**Provided records:**

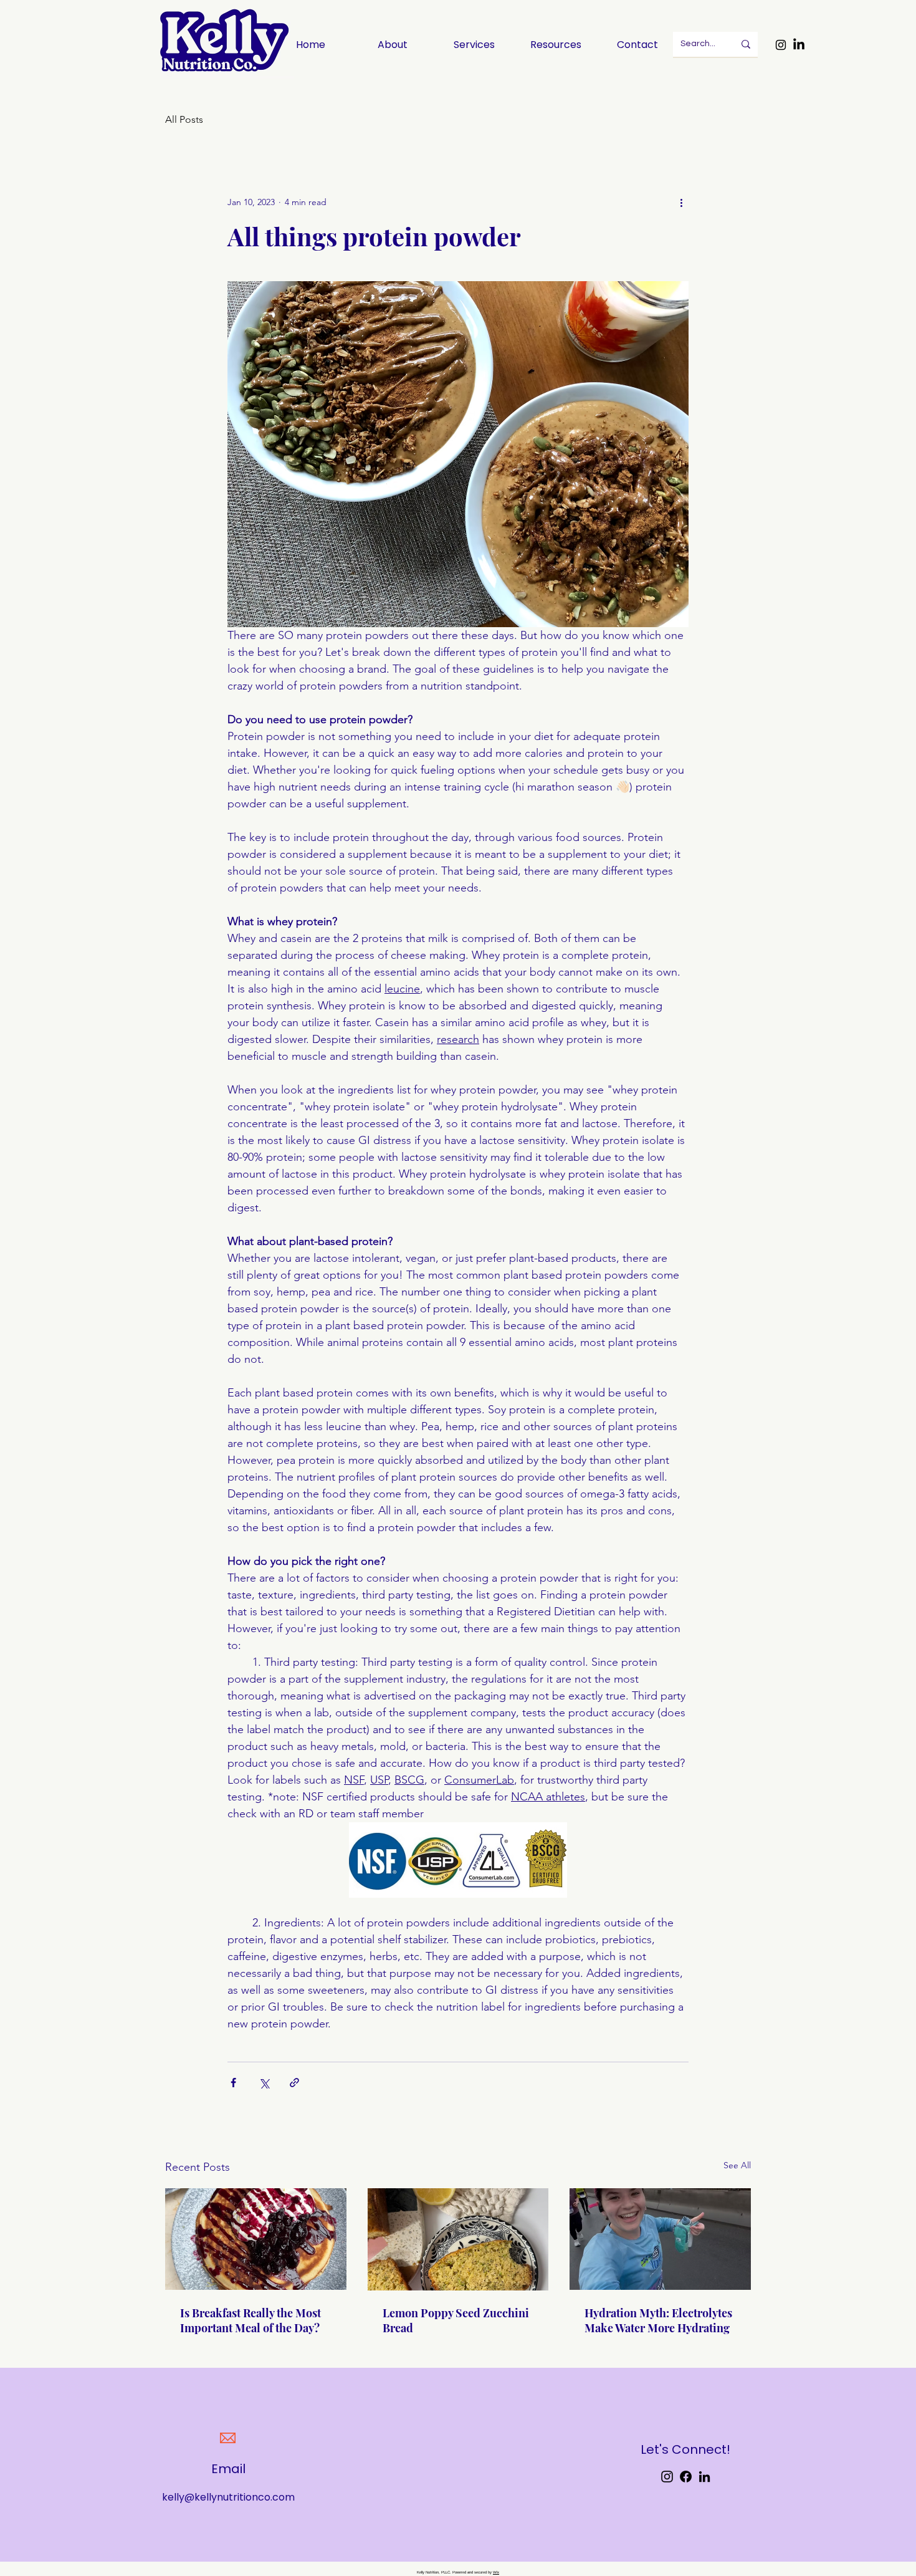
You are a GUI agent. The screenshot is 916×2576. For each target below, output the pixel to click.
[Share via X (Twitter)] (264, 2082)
---
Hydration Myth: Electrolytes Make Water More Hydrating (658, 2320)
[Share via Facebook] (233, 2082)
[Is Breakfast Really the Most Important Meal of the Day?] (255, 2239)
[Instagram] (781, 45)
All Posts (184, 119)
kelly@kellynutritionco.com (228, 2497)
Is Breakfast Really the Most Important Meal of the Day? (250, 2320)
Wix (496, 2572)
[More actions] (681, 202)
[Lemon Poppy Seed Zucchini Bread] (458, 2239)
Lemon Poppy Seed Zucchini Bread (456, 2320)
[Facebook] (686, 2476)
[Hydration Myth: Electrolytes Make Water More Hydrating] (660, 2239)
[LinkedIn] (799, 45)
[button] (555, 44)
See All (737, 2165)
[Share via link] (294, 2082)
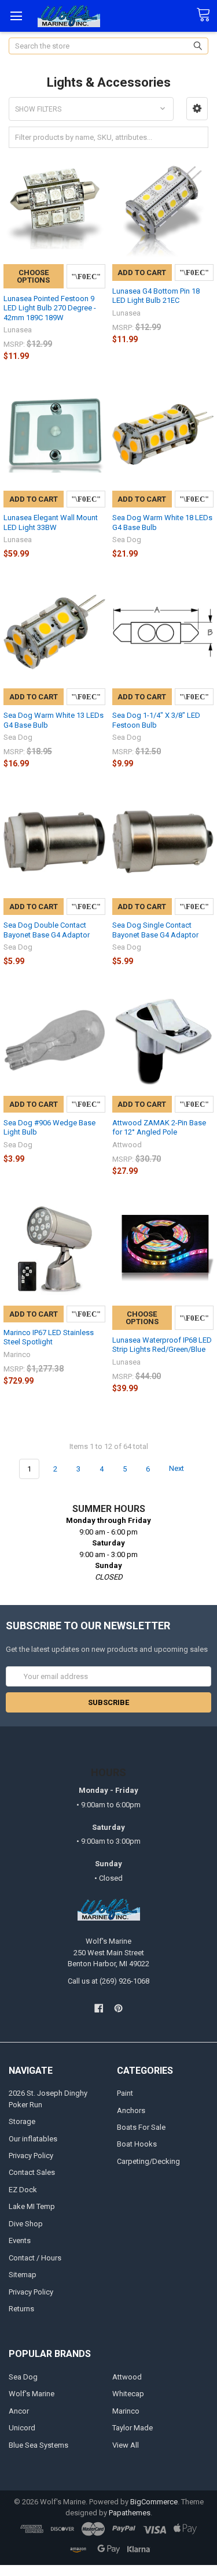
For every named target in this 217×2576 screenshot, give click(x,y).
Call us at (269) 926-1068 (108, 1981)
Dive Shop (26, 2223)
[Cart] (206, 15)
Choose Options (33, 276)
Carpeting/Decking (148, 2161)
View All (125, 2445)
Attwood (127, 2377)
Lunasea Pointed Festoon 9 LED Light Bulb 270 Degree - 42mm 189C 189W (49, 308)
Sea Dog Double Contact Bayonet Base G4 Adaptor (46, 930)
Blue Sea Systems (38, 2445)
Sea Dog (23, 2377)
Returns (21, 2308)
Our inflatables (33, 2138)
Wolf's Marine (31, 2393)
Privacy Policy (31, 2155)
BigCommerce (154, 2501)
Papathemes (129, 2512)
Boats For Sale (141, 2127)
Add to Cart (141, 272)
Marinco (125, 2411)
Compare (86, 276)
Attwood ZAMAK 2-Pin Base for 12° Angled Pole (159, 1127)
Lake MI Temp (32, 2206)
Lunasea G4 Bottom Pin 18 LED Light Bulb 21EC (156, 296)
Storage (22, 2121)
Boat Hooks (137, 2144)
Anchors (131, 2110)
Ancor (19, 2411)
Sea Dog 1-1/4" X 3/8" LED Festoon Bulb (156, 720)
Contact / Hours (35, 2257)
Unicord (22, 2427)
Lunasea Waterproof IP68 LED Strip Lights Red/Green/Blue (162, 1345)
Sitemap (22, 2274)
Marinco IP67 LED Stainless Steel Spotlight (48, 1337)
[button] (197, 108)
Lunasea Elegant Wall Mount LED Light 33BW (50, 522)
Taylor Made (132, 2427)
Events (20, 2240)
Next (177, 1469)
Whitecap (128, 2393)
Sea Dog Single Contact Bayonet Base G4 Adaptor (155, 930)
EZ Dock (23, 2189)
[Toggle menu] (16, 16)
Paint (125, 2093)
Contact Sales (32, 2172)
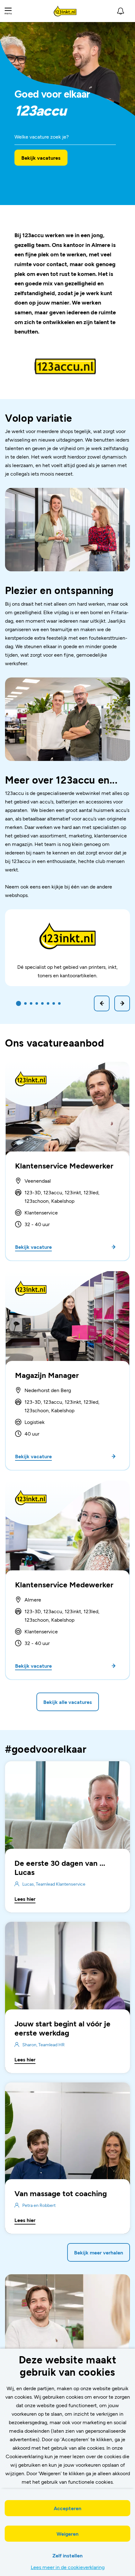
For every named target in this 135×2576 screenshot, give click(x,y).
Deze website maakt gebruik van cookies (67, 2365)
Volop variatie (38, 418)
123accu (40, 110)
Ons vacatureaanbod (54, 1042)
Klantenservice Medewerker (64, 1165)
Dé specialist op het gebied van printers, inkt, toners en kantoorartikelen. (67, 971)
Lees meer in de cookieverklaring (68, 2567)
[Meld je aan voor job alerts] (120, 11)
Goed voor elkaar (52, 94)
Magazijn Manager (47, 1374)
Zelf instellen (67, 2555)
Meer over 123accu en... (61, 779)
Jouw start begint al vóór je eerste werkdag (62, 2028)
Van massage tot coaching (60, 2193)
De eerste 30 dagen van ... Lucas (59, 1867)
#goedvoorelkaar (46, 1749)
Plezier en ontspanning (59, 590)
---
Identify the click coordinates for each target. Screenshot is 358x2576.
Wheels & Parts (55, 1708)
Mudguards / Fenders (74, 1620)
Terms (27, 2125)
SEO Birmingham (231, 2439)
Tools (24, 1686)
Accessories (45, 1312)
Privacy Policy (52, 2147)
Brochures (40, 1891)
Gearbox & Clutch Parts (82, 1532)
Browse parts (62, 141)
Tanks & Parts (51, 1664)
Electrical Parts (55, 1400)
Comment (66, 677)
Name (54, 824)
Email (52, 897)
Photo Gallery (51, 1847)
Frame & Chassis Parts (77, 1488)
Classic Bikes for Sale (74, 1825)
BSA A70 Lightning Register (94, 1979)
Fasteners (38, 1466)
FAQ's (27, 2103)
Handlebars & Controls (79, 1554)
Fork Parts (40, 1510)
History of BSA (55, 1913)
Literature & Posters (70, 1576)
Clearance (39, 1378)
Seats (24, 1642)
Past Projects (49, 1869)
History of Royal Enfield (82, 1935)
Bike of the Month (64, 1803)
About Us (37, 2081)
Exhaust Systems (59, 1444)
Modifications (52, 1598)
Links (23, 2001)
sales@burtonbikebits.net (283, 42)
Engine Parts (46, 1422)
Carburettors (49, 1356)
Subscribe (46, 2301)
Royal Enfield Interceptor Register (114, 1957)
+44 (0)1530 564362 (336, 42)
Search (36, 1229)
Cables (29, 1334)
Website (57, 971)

**Instructions to follow:** Could you repeat, exactly, only the lines above starting at the one that has "Anchors (131, 2110)" and stopping after the one that has "[Meld je aan voor job alerts] (120, 11)", without the pictures?

**Result:**
Anchors (131, 2110)
Ancor (19, 2411)
Sea Dog 1-1/4" X 3/8" LED Festoon Bulb (156, 720)
Contact / Hours (35, 2257)
Unicord (22, 2427)
Lunasea Waterproof IP68 LED Strip Lights Red/Green/Blue (162, 1345)
Sitemap (22, 2274)
Marinco IP67 LED Stainless Steel Spotlight (48, 1337)
[button] (197, 108)
Lunasea Elegant Wall Mount LED Light 33BW (50, 522)
Taylor Made (132, 2427)
Events (20, 2240)
Next (177, 1469)
Whitecap (128, 2393)
Sea Dog Single Contact Bayonet Base G4 Adaptor (155, 930)
EZ Dock (23, 2189)
[Toggle menu] (16, 16)
Paint (125, 2093)
Contact Sales (32, 2172)
For every named target in this 135×2576 screenshot, give click(x,y).
Deze website maakt gebruik van cookies (67, 2365)
Volop variatie (38, 418)
123accu (40, 110)
Ons vacatureaanbod (54, 1042)
Klantenservice Medewerker (64, 1165)
Dé specialist op het gebied van printers, inkt, toners en kantoorartikelen. (67, 971)
Lees meer in de cookieverklaring (68, 2567)
[Meld je aan voor job alerts] (120, 11)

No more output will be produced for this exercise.